* _Task item_
Could you convert the stretch of the listing from the line containing "The image size is (842, 430)." through the line containing "(218, 107)." into a Markdown table with columns n and Line, one row per line and blank lines omitted?

* _Records provided_
Start of Block
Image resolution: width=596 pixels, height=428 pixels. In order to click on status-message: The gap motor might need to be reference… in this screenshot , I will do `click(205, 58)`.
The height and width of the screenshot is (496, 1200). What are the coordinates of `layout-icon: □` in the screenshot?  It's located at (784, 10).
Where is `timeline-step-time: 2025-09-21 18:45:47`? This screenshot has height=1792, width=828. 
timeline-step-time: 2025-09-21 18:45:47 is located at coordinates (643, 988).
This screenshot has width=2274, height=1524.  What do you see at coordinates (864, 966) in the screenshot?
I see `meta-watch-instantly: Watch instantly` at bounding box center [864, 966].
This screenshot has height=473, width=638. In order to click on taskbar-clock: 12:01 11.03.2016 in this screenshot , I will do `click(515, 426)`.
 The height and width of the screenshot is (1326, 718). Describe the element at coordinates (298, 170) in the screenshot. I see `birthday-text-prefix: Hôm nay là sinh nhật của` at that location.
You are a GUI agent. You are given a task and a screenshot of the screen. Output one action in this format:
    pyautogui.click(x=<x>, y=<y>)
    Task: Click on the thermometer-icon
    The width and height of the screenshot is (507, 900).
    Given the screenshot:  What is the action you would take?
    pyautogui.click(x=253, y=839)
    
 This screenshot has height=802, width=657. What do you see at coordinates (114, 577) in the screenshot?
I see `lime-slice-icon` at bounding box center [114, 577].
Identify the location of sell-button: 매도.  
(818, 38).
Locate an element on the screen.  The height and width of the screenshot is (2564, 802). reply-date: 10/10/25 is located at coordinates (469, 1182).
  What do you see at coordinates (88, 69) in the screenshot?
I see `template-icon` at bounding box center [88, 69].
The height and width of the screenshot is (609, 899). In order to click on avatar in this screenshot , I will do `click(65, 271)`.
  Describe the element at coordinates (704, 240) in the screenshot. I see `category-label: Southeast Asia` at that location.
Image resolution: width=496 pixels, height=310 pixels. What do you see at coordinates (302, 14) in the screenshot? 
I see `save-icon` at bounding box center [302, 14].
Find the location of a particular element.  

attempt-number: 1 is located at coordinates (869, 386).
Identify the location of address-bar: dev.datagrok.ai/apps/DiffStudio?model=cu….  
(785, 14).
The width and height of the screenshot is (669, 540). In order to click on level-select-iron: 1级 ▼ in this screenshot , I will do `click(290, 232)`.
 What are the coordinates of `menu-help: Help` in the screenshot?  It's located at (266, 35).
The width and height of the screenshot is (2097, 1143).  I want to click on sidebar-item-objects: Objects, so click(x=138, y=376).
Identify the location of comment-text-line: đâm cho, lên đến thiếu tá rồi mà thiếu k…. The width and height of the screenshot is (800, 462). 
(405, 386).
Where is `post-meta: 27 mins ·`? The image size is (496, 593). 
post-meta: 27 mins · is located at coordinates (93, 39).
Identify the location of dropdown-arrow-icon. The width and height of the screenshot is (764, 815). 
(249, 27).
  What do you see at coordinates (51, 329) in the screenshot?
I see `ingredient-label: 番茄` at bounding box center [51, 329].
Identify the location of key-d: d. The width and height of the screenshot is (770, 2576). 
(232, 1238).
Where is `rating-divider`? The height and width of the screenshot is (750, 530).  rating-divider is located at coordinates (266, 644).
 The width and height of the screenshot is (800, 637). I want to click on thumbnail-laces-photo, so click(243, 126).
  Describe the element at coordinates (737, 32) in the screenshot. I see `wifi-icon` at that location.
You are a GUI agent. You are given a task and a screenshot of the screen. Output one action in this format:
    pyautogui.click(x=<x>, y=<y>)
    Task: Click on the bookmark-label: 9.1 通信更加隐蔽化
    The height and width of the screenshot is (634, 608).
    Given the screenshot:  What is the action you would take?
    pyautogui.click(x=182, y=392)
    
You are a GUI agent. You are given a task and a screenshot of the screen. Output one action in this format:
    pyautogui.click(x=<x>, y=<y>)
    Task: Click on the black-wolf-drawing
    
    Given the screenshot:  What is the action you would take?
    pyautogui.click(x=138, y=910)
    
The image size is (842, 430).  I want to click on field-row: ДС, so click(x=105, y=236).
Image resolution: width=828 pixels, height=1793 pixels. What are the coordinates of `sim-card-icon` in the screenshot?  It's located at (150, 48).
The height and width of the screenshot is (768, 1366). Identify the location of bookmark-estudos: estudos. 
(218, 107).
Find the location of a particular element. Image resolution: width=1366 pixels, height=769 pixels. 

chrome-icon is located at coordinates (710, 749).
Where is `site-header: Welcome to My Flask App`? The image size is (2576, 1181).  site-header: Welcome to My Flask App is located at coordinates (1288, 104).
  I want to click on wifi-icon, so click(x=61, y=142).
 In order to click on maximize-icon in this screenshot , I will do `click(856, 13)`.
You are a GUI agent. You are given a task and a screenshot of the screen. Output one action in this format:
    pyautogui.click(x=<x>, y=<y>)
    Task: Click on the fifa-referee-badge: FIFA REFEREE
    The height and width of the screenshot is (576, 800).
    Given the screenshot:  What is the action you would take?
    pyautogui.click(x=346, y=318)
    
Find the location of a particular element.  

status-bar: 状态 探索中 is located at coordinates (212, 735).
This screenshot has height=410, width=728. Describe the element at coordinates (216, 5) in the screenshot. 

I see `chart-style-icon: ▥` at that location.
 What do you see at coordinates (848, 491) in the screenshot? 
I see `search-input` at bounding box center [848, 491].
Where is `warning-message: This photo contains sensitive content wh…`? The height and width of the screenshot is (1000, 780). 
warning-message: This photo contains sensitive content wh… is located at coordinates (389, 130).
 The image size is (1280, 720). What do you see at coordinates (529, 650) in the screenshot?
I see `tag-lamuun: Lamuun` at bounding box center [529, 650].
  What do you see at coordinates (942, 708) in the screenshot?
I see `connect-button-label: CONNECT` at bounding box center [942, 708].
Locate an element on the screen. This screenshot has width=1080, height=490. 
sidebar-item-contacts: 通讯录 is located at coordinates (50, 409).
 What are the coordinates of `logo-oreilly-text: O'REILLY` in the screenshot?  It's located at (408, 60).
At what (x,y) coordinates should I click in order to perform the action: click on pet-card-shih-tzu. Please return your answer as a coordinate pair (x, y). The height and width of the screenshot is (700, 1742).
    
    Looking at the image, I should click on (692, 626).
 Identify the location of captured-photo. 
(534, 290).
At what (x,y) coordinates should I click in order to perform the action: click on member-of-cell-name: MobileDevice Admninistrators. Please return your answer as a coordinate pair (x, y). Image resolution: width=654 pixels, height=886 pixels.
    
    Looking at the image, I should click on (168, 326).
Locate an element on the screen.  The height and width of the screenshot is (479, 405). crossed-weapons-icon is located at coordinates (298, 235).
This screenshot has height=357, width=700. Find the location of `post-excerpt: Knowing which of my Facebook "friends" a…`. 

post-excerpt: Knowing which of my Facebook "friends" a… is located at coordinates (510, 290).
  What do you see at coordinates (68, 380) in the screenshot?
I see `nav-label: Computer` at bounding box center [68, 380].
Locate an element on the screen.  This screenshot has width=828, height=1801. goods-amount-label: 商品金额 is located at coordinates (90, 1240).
End of Block
* _Your solution_
| n | Line |
|---|---|
| 1 | The image size is (842, 430).  I want to click on field-row: ДС, so click(x=105, y=236). |
| 2 | Image resolution: width=828 pixels, height=1793 pixels. What are the coordinates of `sim-card-icon` in the screenshot?  It's located at (150, 48). |
| 3 | The height and width of the screenshot is (768, 1366). Identify the location of bookmark-estudos: estudos.  |
| 4 | (218, 107). |